Environment for Markov Decision Processes in Gymnasium (formerly OpenGym)

Primary LanguagePython

Markov Decision Processes

This repository is an implementation of Markov Decision Processes in Gymnasium (used to be Gym) in Python. The code is placed inside the src/ folder, and the main environment is implemented as a Gymnasium environment in src/mdp.py. The Value Iteration algorithm has also been implemented in src/value_iterations.py.
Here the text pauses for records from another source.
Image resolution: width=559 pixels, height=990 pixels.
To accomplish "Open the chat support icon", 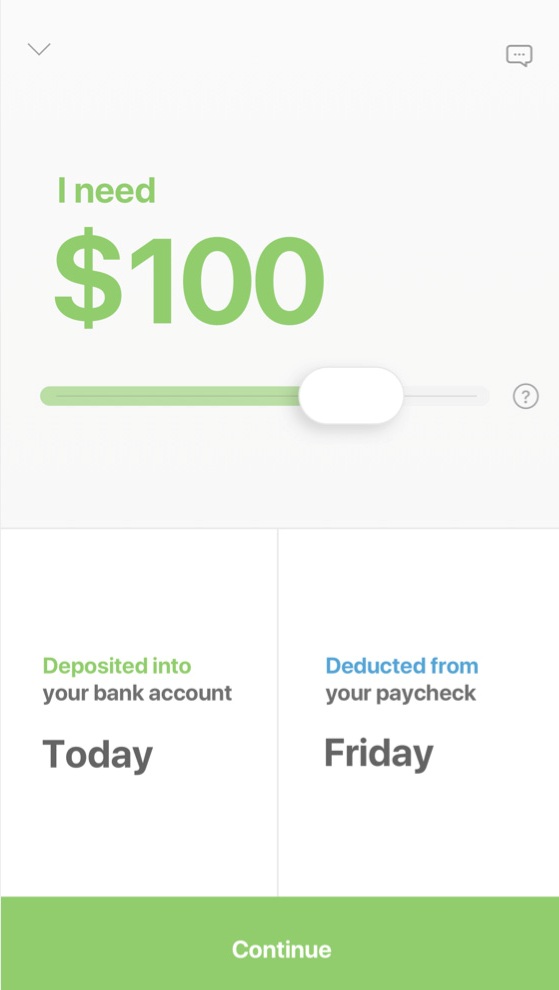I will click(x=519, y=56).
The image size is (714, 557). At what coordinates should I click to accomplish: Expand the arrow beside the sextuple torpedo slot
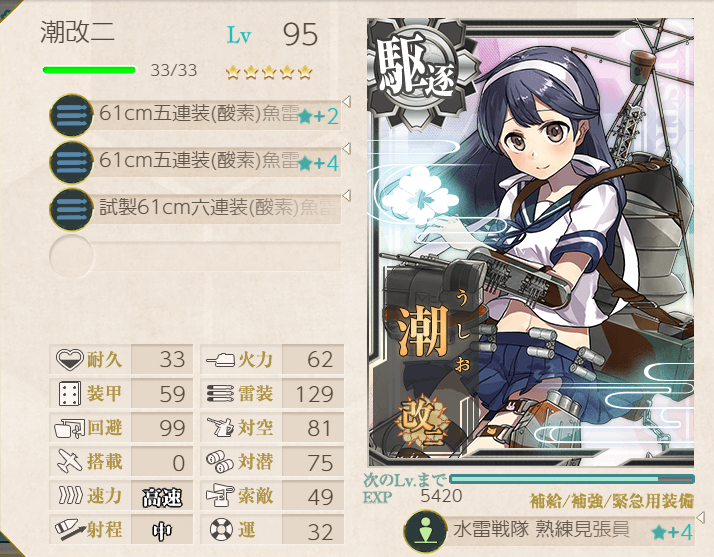click(347, 196)
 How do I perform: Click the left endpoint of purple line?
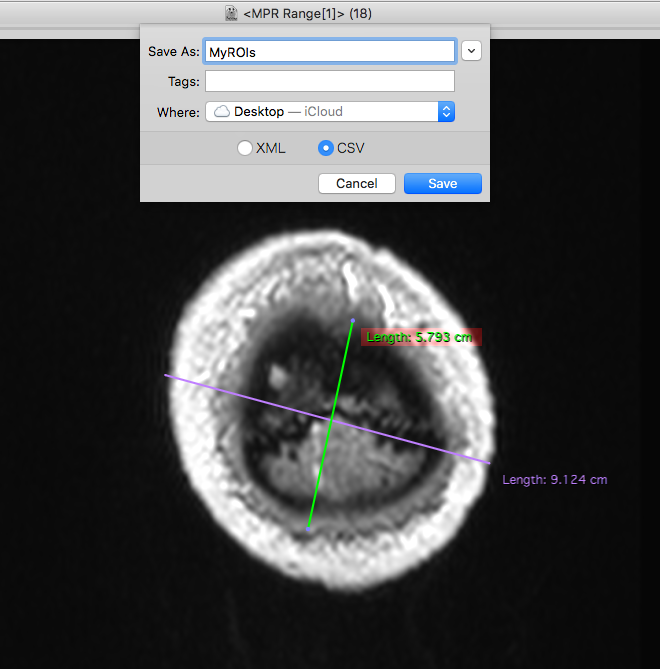(165, 375)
The class implements a discounted reward MDP with a strategy profile f. For the moment, both files are testing the following MDP:

- State 1 State 2 State 3
Action 1 -5 | (0.9,0,0.1) 5 | (0,1,0) 20 | (0.9,0.1,0)
Action 2 10 | (0,1,0) 0 | (0.8,0.2,0) undef

with a discount factor $\beta = 0.8$, which should have the optimal values $v_\beta = [28.9, 25, 42.8]$.

mdp.py can be run as follows:

python src/mdp.py <initial-state>

Note that in the implementation, all states are zero-indexed i.e. State 1 from the MDP defined above is implemented as State 0 in the code.

Value Iterations

value_iterations.py implements the direct iterative VI algorithm to test the MDP class. This can be run directly via

python src/value_iterations.py

which will return the optimal values and policy for the same MDP. This can be compared by runnning the mdp.py file for different initial states.